Data shown:
========================================
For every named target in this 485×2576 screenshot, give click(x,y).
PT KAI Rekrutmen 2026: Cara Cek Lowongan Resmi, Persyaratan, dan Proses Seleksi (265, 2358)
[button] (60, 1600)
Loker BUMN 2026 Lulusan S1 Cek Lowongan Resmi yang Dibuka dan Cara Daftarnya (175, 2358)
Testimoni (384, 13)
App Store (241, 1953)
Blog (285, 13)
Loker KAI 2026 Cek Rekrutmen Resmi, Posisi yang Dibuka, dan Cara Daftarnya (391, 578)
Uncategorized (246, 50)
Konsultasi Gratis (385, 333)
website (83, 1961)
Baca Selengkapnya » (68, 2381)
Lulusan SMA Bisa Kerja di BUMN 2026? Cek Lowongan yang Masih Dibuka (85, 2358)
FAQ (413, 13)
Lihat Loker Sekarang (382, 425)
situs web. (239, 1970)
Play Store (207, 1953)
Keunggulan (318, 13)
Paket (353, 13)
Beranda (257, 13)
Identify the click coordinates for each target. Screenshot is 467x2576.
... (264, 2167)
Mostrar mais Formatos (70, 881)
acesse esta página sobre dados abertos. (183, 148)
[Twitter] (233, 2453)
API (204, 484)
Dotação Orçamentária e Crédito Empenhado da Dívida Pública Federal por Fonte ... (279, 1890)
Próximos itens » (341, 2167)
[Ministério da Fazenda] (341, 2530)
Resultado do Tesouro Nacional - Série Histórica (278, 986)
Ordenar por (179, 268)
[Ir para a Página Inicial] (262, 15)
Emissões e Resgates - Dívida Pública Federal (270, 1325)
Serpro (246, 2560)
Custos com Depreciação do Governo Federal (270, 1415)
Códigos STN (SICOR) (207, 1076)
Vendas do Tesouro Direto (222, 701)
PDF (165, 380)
========================================
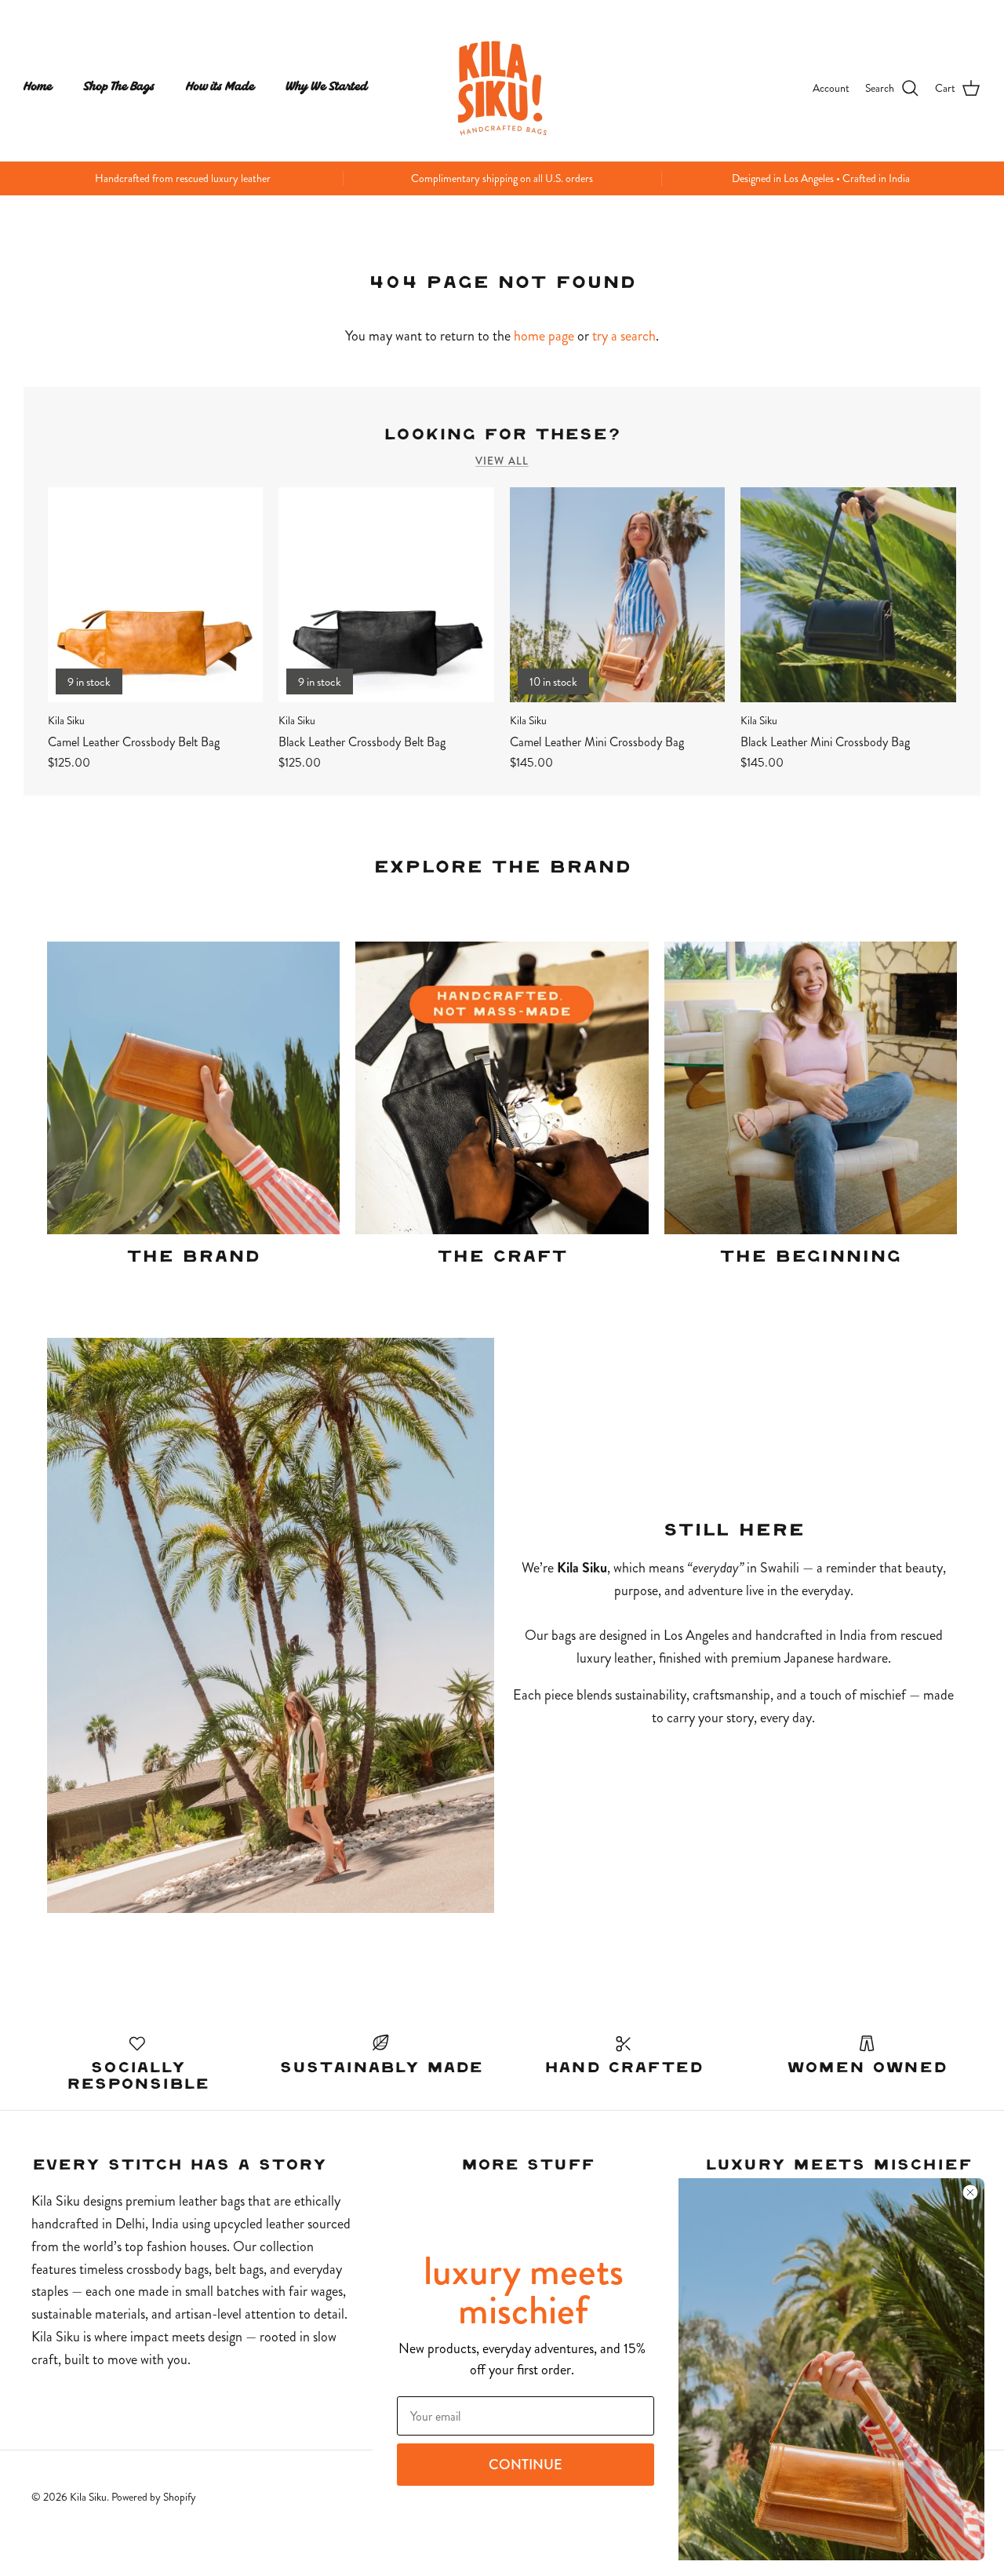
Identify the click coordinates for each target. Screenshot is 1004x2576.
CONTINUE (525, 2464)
========================================
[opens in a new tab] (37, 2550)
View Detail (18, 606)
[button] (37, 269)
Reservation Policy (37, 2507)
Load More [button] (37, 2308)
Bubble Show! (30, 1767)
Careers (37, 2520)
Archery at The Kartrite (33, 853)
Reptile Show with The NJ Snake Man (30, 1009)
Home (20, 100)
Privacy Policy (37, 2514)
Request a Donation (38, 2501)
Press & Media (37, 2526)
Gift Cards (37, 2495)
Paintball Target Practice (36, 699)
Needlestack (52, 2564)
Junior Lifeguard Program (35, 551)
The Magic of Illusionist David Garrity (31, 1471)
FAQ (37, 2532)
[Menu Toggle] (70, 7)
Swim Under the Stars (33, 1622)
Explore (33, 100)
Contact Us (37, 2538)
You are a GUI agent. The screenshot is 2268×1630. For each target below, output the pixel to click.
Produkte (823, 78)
========================================
Try it: From the records above, give again exactly the lines running from the line with "Swim Under the Stars (33, 1622)" to the line with "Produkte (823, 78)", inclusive.

Written response:
Swim Under the Stars (33, 1622)
Explore (33, 100)
Contact Us (37, 2538)
You are a GUI agent. The screenshot is 2268×1630. For each target below, output the pixel to click.
Produkte (823, 78)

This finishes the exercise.